▶ Consigne:
Poursuivez le texte sur la paracha Michpatim et la règle « œil pour œil » à la suite de sa dernière phrase.

▶ Section du texte:

Après le don de la Torah relaté dans la paracha de Yitro que nous avons lue la semaine dernière, la Torah enseigne de nombreuses lois religieuses, civiles et pénales dans la paracha de cette semaine, Michpatim, « les lois ».
L’une d’entre elles est l’objet d’une confusion depuis des siècles, voire des millénaires, entre les Juifs et ceux qui ont de la Torah une lecture superficielle :
« Œil pour œil, dent pour dent, main pour main, pied pour pied ; brûlure pour brûlure, plaie pour plaie, contusion pour contusion. » — Exode 21,23-26
Non, la Torah ne prône pas la « loi du talion ». La Torah Écrite fut donnée au Sinaï en même temps que la Torah Orale qui en révèle le sens et l’intention. L’idée ici n’a jamais été de faire perdre à l’auteur des dommages le même organe que celui qui a été perdu par la victime, ou à lui infliger la même douleur. La Torah Orale, consignée dans le Talmud,1 enseigne qu’il s’agit d’indemniser financièrement la victime selon un barème déterminé par des experts qui prenait en compte le nouvel état de handicap ainsi causé, mais également la douleur, les frais médicaux, la perte de revenus due à l’incapacité de travail et la honte subie.
D.ieu merci, ce genre de situation est extrêmement rare. Pourtant, toutes les lois de la Torah ont une pertinence pour chacun, quels que soit le lieu et l’époque. Il y a donc un enseignement à retirer pour nous dans cette loi de la Torah.

▶ Jeu d'enregistrements:
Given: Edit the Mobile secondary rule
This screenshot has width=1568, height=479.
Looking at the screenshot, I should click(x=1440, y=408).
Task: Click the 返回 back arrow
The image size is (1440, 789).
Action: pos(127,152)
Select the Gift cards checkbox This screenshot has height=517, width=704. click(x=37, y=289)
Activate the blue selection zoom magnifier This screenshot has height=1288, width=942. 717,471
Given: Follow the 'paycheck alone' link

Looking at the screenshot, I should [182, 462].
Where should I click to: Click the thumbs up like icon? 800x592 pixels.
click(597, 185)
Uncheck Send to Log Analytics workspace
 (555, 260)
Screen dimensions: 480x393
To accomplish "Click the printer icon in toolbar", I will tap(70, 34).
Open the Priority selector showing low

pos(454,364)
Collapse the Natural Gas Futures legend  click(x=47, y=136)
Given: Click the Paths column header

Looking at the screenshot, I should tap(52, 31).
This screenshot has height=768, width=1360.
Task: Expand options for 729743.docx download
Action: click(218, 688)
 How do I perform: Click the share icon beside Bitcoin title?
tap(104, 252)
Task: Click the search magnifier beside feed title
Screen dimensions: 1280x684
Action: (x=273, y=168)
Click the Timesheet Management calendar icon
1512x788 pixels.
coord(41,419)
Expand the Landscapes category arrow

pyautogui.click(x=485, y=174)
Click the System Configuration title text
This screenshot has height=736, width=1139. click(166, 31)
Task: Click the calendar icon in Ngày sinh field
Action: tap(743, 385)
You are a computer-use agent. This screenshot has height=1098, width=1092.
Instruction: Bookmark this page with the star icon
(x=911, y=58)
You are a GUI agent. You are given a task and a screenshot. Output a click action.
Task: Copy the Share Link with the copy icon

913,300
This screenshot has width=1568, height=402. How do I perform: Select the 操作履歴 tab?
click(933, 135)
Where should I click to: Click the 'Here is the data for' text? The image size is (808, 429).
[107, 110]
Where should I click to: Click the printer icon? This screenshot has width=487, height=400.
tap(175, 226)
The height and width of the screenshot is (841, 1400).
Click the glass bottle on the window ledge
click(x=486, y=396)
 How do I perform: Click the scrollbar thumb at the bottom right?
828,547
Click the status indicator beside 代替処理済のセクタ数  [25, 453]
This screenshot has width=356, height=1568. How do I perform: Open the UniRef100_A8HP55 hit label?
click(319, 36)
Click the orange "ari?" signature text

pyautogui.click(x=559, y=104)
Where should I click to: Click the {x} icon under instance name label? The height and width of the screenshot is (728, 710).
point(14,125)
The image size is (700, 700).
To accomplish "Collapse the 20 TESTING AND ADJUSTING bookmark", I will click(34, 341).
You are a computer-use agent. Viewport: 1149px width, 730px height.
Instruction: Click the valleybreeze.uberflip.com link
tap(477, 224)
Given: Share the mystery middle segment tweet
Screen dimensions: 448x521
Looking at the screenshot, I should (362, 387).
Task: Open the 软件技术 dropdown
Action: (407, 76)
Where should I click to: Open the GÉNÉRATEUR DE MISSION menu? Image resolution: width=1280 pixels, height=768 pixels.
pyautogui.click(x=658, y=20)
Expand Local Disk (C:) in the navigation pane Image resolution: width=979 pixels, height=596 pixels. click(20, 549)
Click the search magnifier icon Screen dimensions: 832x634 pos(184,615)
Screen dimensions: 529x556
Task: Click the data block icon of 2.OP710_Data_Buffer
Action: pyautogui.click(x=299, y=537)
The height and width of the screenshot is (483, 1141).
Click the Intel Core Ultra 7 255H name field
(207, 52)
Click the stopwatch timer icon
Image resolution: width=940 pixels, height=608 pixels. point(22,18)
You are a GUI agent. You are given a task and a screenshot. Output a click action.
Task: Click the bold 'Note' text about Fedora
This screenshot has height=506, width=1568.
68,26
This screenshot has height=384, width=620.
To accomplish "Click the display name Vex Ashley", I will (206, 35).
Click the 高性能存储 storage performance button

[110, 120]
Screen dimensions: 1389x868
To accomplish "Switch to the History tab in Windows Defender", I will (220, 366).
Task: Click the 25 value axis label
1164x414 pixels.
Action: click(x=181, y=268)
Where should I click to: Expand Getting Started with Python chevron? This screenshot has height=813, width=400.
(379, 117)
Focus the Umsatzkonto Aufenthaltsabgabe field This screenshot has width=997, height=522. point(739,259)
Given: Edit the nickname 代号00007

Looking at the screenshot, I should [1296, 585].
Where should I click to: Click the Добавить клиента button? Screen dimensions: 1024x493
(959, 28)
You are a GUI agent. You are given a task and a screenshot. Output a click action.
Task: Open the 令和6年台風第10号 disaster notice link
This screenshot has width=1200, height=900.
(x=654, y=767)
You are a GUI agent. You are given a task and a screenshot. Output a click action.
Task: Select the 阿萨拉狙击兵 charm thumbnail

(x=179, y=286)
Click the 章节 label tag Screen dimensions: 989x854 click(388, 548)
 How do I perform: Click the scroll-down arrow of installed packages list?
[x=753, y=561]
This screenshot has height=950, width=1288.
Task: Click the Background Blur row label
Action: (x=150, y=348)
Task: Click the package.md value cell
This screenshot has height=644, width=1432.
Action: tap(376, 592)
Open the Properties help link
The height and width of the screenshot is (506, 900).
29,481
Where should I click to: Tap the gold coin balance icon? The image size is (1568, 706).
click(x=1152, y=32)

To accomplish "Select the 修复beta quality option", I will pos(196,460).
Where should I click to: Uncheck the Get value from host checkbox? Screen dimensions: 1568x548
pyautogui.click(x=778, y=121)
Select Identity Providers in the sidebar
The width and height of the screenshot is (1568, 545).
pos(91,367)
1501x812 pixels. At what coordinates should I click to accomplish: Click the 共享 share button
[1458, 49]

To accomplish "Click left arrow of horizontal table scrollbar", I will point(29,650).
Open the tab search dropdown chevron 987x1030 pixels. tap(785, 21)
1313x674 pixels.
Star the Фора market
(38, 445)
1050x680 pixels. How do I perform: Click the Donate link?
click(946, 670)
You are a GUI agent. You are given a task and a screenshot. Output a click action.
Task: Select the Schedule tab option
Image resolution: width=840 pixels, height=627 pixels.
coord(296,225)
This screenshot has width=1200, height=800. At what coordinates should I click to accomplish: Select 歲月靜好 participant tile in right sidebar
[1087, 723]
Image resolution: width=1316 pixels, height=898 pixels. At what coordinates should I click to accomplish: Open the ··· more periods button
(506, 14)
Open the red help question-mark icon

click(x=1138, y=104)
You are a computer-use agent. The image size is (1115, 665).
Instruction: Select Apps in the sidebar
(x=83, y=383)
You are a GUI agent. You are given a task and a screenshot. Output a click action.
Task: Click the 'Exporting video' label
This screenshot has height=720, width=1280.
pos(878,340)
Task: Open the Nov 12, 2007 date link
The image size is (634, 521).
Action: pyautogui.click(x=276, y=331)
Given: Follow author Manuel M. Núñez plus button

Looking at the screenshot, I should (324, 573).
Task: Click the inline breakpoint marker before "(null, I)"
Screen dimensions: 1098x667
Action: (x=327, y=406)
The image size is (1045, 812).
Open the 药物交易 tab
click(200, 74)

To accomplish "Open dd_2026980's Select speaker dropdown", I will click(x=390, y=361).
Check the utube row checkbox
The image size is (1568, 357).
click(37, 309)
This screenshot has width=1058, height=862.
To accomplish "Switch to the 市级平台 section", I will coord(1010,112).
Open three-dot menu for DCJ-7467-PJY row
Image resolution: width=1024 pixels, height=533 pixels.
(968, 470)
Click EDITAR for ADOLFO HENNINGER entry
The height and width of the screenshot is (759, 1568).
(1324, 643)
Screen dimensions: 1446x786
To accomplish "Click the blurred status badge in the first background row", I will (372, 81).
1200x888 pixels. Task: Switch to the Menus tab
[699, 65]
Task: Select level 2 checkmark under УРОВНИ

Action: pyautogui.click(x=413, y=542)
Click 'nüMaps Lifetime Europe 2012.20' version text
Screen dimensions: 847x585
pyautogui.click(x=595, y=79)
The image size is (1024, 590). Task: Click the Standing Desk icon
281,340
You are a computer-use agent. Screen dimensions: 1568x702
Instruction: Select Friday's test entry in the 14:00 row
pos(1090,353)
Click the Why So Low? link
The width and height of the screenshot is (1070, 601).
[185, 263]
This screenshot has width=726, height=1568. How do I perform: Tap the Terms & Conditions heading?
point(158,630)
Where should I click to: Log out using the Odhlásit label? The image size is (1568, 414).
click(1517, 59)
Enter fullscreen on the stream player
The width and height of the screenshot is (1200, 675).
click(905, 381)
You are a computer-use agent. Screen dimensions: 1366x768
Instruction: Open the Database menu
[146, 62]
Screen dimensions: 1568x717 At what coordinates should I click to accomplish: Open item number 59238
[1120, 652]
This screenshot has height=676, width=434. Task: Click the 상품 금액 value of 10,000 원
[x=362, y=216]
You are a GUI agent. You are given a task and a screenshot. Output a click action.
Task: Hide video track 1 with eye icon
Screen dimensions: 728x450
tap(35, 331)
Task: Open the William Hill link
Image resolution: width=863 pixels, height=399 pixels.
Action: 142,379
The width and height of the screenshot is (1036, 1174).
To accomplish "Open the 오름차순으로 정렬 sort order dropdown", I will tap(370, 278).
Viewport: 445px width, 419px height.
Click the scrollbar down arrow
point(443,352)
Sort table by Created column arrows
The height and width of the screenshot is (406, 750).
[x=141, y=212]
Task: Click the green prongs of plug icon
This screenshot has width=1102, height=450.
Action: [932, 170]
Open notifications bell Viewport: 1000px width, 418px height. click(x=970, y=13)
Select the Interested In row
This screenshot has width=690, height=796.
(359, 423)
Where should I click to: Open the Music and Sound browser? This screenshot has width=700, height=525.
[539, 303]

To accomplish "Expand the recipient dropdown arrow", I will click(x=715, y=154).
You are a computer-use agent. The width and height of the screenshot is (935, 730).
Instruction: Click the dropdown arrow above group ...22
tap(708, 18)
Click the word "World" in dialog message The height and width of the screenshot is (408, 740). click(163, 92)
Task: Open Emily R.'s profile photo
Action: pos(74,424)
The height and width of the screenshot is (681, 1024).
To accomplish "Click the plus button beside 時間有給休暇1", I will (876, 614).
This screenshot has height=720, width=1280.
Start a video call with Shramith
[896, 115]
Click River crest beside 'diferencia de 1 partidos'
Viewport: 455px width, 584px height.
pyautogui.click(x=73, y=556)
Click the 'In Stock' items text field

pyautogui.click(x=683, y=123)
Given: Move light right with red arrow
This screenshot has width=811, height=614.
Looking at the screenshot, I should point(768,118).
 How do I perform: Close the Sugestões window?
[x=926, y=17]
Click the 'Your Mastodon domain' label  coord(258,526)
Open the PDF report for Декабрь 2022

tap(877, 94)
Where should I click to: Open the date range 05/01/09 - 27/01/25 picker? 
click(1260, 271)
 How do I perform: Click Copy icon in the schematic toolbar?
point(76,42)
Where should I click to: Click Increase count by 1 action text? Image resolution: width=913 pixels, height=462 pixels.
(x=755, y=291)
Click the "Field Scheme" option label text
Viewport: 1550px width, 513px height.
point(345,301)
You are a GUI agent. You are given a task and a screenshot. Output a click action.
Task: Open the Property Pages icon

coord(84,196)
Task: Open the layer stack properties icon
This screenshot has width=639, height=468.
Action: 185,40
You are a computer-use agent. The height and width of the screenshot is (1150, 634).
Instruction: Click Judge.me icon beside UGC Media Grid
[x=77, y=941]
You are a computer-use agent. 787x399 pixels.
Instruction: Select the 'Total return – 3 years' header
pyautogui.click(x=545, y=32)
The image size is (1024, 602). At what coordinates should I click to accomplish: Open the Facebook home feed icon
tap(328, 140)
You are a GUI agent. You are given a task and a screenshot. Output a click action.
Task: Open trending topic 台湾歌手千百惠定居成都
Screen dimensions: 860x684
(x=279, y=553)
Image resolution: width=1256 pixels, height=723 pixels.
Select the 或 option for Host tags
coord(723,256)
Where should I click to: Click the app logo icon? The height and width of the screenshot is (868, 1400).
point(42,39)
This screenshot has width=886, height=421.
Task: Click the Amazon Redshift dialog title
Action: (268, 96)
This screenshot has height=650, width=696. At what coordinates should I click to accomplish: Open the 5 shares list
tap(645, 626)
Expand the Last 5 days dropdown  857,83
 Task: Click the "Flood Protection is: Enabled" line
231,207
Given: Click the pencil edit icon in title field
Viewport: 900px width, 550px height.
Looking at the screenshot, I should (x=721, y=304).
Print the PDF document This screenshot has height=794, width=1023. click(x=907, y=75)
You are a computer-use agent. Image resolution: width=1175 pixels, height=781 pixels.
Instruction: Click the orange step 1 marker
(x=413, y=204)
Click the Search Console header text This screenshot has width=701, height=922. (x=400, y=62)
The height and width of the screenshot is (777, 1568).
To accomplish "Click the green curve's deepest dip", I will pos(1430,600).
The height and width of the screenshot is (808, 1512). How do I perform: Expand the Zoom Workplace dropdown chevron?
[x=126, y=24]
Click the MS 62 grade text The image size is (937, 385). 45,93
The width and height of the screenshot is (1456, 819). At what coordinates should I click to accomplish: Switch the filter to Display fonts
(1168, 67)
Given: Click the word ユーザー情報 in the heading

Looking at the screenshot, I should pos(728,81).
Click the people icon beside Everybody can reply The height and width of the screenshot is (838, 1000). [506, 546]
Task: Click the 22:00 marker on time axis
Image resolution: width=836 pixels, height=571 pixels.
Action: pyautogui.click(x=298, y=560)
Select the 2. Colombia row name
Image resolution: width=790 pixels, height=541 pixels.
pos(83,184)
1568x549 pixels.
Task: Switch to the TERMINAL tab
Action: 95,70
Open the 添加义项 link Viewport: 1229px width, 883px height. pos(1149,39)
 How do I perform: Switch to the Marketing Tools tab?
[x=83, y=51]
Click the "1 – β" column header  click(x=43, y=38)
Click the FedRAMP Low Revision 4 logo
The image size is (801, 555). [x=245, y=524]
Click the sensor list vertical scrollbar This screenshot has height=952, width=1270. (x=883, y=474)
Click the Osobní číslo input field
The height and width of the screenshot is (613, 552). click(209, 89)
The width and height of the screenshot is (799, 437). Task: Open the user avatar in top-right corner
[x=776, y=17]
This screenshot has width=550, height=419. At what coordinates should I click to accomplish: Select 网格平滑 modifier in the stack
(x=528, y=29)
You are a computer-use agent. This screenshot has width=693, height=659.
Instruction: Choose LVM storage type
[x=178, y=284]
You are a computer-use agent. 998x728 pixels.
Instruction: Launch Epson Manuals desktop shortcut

▶ Résultat:
Le Baal Chem Tov, fondateur du mouvement ‘hassidique, explique2 que la loi à appliquer lorsque, à D.ieu ne plaise, la perte d’un membre est causée nous édifie sur la valeur profonde du corps humain et de ses aptitudes. De la gravité du négatif, nous apprenons la valeur du positif. De la nécessité de la réparation, nous apprenons l’importance de la préservation, et donc du respect de la chose.
En effet, contrairement aux autres créatures qui peuplent notre planète – les animaux, les plantes, les micro-organismes –, l’être humain a été doté d’une âme divine et du libre arbitre d’agir en exprimant celle-ci ou bien de façon à satisfaire ses désirs égoïstes et ses pulsions physiques. En résumé, l’être humain oscille entre le Divin et l’animal, c’est pourquoi son choix peut être jugé selon une échelle morale.
Dès lors, lorsque l’on s’attache à n’utiliser un membre ou une faculté de notre corps que dans un but divin et positif, nous « sanctifions » ce membre ou cette faculté dans la mesure où cela devient un véhicule du Divin. Par exemple, lorsque nous nous employons à ne pas regarder ce qui ne doit pas être vu et à n’utiliser nos yeux qu’à des fins positives (comme étudier la Torah, lire la prière, voir de quelle manière nous pouvons aider autrui, etc), alors nos yeux sont, par extension, les « yeux » de D.ieu : « un œil [humain] pour un œil [divin] ».
Dès lors, diminuer de façon permanente – et même temporaire – la capacité d’une personne à utiliser telle ou telle faculté physique l’empêche d’incarner à travers celle-ci la volonté divine et de sanctifier soi-même et le monde qui l’entoure : « une plaie [matérielle] pour une plaie [spirituelle] ».
Apprenons à considérer notre existence et celle de notre prochain pour ce qu’elle est : la promesse d’un ennoblissement de soi et du monde, d’une sanctification qui permettra très bientôt d’accueillir la révélation de l’Essence divine lors de la venue de Machia’h.